Function esp_idf_svc::hal::sys::psa_key_derivation_input_key

source ·
pub unsafe extern "C" fn psa_key_derivation_input_key(
    operation: *mut psa_key_derivation_s,
    step: u16,
    key: u32,
) -> i32
Expand description

Provide an input for key derivation in the form of a key.

Which inputs are required and in what order depends on the algorithm. Refer to the documentation of each key derivation or key agreement algorithm for information.

This function obtains input from a key object, which is usually correct for secret inputs or for non-secret personalization strings kept in the key store. To pass a non-secret parameter which is not in the key store, call psa_key_derivation_input_bytes() instead of this function. Refer to the documentation of individual step types (PSA_KEY_DERIVATION_INPUT_xxx values of type ::psa_key_derivation_step_t) for more information.

If this function returns an error status, the operation enters an error state and must be aborted by calling psa_key_derivation_abort().

\param[in,out] operation The key derivation operation object to use. It must have been set up with psa_key_derivation_setup() and must not have produced any output yet. \param step Which step the input data is for. \param key Identifier of the key. It must have an appropriate type for step and must allow the usage #PSA_KEY_USAGE_DERIVE or #PSA_KEY_USAGE_VERIFY_DERIVATION (see note) and the algorithm used by the operation.

\note Once all inputs steps are completed, the operations will allow:

  • psa_key_derivation_output_bytes() if each input was either a direct input or a key with #PSA_KEY_USAGE_DERIVE set;
  • psa_key_derivation_output_key() or psa_key_derivation_output_key_ext() if the input for step #PSA_KEY_DERIVATION_INPUT_SECRET or #PSA_KEY_DERIVATION_INPUT_PASSWORD was from a key slot with #PSA_KEY_USAGE_DERIVE and each other input was either a direct input or a key with #PSA_KEY_USAGE_DERIVE set;
  • psa_key_derivation_verify_bytes() if each input was either a direct input or a key with #PSA_KEY_USAGE_VERIFY_DERIVATION set;
  • psa_key_derivation_verify_key() under the same conditions as psa_key_derivation_verify_bytes().

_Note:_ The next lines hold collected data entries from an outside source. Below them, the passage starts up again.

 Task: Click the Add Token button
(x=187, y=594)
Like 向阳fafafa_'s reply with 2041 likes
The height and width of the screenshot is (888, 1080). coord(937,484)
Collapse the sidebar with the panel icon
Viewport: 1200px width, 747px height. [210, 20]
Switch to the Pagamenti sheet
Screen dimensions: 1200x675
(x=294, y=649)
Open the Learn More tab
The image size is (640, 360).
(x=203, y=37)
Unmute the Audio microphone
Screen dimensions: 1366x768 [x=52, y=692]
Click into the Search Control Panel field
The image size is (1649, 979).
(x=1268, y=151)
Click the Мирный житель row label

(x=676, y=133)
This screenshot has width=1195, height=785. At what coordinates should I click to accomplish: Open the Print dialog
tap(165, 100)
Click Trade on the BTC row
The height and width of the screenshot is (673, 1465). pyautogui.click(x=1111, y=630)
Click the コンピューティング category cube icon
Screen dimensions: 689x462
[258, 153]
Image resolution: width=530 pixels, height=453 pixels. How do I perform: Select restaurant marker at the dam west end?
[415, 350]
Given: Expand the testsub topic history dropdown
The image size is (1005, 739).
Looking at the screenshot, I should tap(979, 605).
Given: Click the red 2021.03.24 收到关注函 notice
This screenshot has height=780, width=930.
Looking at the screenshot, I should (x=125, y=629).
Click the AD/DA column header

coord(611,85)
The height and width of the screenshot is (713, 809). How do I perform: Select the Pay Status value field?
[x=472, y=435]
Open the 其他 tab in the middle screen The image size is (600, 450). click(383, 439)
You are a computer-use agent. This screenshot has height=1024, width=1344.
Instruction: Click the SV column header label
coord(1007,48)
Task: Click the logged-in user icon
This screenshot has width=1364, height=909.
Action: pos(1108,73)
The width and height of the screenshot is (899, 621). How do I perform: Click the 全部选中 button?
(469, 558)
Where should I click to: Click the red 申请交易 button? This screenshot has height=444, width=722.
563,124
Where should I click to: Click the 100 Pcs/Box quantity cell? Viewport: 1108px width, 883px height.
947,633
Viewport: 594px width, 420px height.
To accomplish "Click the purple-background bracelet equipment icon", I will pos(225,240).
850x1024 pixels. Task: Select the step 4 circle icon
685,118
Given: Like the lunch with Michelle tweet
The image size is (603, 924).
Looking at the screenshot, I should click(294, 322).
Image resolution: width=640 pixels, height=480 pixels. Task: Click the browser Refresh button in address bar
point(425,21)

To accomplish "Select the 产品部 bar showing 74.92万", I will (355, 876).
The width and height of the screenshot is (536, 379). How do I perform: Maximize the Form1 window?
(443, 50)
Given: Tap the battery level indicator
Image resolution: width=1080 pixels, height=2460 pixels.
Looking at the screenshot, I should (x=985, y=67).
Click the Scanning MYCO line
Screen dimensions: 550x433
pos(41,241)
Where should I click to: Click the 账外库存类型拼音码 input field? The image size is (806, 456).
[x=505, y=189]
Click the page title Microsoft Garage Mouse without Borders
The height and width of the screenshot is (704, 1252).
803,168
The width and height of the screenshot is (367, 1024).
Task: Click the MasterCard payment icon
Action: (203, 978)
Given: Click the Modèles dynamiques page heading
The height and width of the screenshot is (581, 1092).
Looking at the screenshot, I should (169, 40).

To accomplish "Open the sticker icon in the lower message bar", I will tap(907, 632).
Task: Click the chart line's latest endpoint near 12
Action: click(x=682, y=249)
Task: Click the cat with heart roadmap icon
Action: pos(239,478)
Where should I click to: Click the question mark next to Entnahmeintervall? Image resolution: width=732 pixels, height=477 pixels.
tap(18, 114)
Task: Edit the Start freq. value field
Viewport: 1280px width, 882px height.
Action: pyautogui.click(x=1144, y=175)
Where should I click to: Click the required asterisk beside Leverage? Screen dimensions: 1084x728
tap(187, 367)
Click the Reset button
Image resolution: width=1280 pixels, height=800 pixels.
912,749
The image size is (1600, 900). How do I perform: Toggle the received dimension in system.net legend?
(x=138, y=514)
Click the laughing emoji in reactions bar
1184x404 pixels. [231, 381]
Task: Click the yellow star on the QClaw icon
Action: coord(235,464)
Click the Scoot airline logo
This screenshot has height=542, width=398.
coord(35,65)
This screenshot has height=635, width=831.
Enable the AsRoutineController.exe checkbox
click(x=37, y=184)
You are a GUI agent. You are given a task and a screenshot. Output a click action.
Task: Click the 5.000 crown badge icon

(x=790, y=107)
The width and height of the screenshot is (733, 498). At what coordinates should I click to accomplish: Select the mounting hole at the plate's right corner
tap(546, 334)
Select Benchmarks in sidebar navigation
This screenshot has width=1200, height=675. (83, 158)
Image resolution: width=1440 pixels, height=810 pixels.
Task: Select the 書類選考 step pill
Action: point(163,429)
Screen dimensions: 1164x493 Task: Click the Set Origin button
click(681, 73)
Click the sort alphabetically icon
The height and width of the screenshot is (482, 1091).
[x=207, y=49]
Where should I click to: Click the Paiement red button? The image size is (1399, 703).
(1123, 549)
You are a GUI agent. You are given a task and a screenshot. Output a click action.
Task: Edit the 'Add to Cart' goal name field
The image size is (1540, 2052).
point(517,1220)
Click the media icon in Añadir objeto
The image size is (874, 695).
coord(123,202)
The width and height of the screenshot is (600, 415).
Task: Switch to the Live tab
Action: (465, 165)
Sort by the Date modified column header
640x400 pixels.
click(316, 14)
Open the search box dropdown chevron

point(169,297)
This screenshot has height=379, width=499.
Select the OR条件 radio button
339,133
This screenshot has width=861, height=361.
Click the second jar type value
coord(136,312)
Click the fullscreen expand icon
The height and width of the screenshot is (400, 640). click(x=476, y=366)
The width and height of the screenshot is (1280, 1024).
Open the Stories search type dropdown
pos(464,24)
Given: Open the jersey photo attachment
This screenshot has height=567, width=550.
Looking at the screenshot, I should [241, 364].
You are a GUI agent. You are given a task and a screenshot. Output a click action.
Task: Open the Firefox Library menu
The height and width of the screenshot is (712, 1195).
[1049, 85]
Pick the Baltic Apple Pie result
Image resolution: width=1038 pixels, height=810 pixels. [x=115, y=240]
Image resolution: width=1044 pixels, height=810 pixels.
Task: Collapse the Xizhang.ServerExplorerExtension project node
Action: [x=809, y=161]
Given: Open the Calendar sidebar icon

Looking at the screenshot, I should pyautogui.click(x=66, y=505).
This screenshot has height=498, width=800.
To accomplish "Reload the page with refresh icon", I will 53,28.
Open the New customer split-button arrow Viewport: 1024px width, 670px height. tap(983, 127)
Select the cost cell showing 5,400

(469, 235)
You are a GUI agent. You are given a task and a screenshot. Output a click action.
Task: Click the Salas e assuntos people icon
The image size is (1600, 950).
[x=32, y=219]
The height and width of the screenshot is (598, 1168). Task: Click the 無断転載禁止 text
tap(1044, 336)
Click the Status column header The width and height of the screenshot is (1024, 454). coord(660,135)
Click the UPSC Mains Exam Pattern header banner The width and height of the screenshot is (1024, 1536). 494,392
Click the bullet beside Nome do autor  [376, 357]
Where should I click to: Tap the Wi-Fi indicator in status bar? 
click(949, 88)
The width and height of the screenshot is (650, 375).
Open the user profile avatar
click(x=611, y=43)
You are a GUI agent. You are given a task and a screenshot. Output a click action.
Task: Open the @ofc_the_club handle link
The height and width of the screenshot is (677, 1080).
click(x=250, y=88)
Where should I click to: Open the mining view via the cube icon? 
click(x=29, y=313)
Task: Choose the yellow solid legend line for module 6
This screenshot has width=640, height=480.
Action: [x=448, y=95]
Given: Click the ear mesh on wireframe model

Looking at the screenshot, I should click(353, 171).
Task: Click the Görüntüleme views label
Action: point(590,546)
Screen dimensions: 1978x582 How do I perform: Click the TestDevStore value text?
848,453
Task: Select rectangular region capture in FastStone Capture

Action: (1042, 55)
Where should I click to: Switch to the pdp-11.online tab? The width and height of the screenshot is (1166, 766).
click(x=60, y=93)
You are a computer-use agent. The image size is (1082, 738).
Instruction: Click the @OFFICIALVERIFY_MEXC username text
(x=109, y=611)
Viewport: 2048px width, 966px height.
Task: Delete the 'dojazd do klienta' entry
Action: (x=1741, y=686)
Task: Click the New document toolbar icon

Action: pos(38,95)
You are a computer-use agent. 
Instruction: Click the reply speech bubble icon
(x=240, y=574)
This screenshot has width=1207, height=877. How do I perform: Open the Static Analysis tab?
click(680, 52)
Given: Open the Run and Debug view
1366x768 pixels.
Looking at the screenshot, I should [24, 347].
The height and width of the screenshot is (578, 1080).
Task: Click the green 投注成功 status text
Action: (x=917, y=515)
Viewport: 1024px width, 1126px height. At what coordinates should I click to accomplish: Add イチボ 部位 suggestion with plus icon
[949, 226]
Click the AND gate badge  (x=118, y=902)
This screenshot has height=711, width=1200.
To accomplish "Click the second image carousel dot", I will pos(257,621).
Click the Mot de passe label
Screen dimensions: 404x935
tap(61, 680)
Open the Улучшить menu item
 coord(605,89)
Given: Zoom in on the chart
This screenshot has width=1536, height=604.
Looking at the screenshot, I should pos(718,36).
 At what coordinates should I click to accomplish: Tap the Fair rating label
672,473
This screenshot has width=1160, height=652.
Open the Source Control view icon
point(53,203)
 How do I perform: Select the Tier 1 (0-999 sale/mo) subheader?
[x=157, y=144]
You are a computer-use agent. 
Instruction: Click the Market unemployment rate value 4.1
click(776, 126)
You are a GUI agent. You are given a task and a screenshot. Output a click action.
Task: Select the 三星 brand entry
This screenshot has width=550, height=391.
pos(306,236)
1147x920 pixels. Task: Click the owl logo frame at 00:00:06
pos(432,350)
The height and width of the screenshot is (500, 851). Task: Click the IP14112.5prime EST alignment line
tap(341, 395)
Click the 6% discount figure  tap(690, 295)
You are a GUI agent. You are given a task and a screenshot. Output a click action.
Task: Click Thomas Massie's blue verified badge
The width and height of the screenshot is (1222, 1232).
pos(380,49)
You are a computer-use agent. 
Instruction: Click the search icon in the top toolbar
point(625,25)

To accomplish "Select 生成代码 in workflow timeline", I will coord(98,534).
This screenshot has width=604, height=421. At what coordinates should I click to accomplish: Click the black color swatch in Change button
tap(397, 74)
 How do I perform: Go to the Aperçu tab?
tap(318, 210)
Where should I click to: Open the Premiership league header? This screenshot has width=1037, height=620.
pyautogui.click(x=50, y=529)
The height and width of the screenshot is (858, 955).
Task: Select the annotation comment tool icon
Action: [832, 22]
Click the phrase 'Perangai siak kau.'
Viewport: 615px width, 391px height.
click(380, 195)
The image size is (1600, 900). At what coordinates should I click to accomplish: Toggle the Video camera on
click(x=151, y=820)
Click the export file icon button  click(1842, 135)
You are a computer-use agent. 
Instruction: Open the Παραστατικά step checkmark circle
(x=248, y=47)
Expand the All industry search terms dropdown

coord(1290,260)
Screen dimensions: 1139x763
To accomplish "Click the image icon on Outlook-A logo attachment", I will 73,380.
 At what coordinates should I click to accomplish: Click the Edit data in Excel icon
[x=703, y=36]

\retval #PSA_SUCCESS Success. \retval #PSA_ERROR_INVALID_HANDLE \emptydescription \retval #PSA_ERROR_NOT_PERMITTED The key allows neither #PSA_KEY_USAGE_DERIVE nor #PSA_KEY_USAGE_VERIFY_DERIVATION, or it doesn’t allow this algorithm. \retval #PSA_ERROR_INVALID_ARGUMENT \c step is not compatible with the operation’s algorithm, or \c step does not allow key inputs of the given type or does not allow key inputs at all. \retval #PSA_ERROR_INSUFFICIENT_MEMORY \emptydescription \retval #PSA_ERROR_COMMUNICATION_FAILURE \emptydescription \retval #PSA_ERROR_HARDWARE_FAILURE \emptydescription \retval #PSA_ERROR_CORRUPTION_DETECTED \emptydescription \retval #PSA_ERROR_STORAGE_FAILURE \emptydescription \retval #PSA_ERROR_BAD_STATE The operation state is not valid for this input \p step, or the library has not been previously initialized by psa_crypto_init(). It is implementation-dependent whether a failure to initialize results in this error code.